Nelle giornate di venerdì 22 e 29 maggio si sono svolte due uscite in ambiente naturale, a piedi, per fare conoscere il territorio circostante ai ragazzi del biennio del Tecnico.
Rimandate da alcune settimane, causa instabilità metereologica, si sono svolte con un tempo decisamente caldo e soleggiato, lungo i sentieri naturalistici del comune di Conegliano e di quelli vicini.
Ideatrice dell’iniziativa la prof.ssa Iris Comin di Scienze Motorie che, seguendo le linee del Centro Sportivo Scolastico dell’IS Galilei, si è data da fare per organizzare nei minimi dettagli le due proposte didattiche che hanno coinvolto le classi del percorso Tecnico 1^AMN e 2^ATE (22 maggio) e 1^BMN, 1^ATE e 1^BTE (29 maggio).
Sono state due uscite impegnative che hanno messo a dura prova gli studenti con tragitti abbondantemente superiori ai 15 chilometri. Particolarmente impegnativa la passeggiata del 22 maggio, di ben 25 chilometri coperti durante la mattinata e buona parte del pomeriggio.
La prima uscita ha permesso di raggiungere la chiesa di Formeniga, la seconda si è svolta all’interno della Valbona, lungo sentieri, strade e stradine per lo più sterrate.
Ci si sarebbe dovuta aspettare una reazione di disapprovazione di buona parte dei ragazzi, dopo una tale esperienza con più di 4 ore di cammino.
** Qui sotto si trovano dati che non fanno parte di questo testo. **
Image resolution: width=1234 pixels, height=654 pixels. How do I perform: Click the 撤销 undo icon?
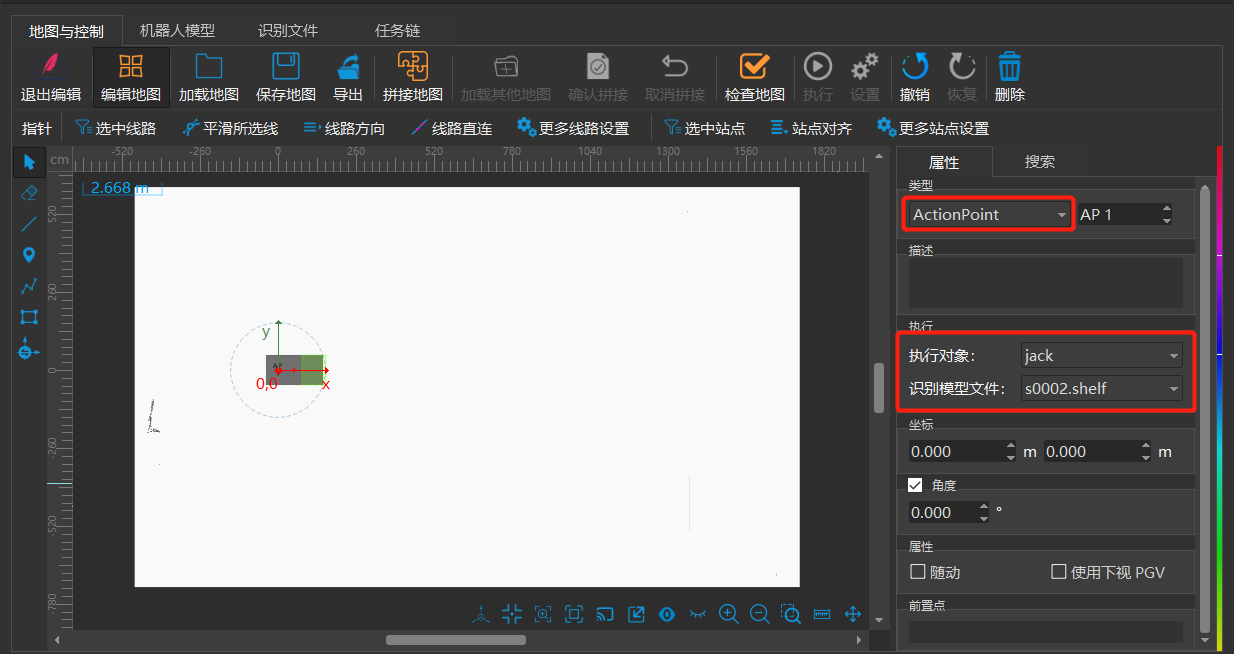point(914,68)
Invece la loro risposta è stata decisamente positiva.
Fatica, impegno ed entusiasmo: queste sono le tre parole che quasi tutti i ragazzi hanno evidenziato descrivendo la loro esperienza.
Fatica e impegno perché si è trattato di camminare per molte ore a piedi, alcune volte sotto il sole, altre al fresco degli alberi, resistendo al male ai piedi, alle vesciche in alcuni casi, alle asperità delle salite e al male alle gambe delle discese, con tutta la concentrazione e determinazione per portare a termine la camminata.
Entusiasmo perché, nonostante la fatica, il dolore ai piedi, la stanchezza, il caldo, sono stati momenti davvero unici: per la scoperta di un ambiente a noi vicino meravigliosamente bello, per il camminare insieme con i propri compagni e amici, per la condivisione del pranzo, per il confronto con gli adulti fatto in modo diverso dal solito. Tanto che gli studenti hanno proposto vengano ripetute più volte l’anno, quale momento arricchente per conoscersi meglio e fare amicizia e per scoprire posti che mai si sarebbero potuti immaginare.

Ecco allora la testimonianza di Sara Pessot, studentessa della 1^AMN che così scrive della sua esperienza.
“Venerdì 22 maggio 2026 noi alunni delle classi 1^AMN e 2^ATE abbiamo trascorso una giornata diversa dalle solite a scuola, poiché abbiamo visitato il nostro territorio.
Siamo partiti da scuola e ci siamo diretti verso la zona delle piscine. Abbiamo attraversato Bagnolo, Borgo Antiga e la splendida località di Formeniga, dove abbiamo fatto una più che meritata sosta presso la piazza della chiesa, in cui ci siamo goduti il panorama e ci siamo gustati il nostro pranzo.
Il cammino è proseguito verso Manzana, Ogliano e Case Longhe, per poi affrontare il panoramico “sentiero dei cavalli” e infine siamo ritornati a scuola.
Questa occasione è stata unica perché ci ha fatto conoscere nuovi luoghi vicino a noi di cui ignoravamo l’esistenza e che spesso diamo per scontati.
Questa esperienza non sarebbe stata possibile senza il supporto di molte persone. Per questo vogliamo esprimere un sentito ringraziamento alla nostra Dirigente che ha reso possibile questa iniziativa, a Don Matteo, il parroco di Formeniga e alla signora che ci ha accolto con grande disponibilità, aprendo per noi l’oratorio ed offrendoci un posto di ristoro per i servizi e l’acqua; un grazie ai nostri docenti ed in particolare alla prof.ssa Comin, responsabile dell’uscita, che ha organizzato e curato ogni dettaglio per far sì che tutto andasse per il meglio, ed infine a tutti gli studenti che nonostante la fatica hanno portato a termine la camminata con grande entusiasmo.
E’ stata una giornata faticosa, certo, ma ci ha permesso di fare nuove amicizie, ci ha lasciato dei ricordi bellissimi e la consapevolezza di quanto sia importante valorizzare il patrimonio naturale che ci circonda.”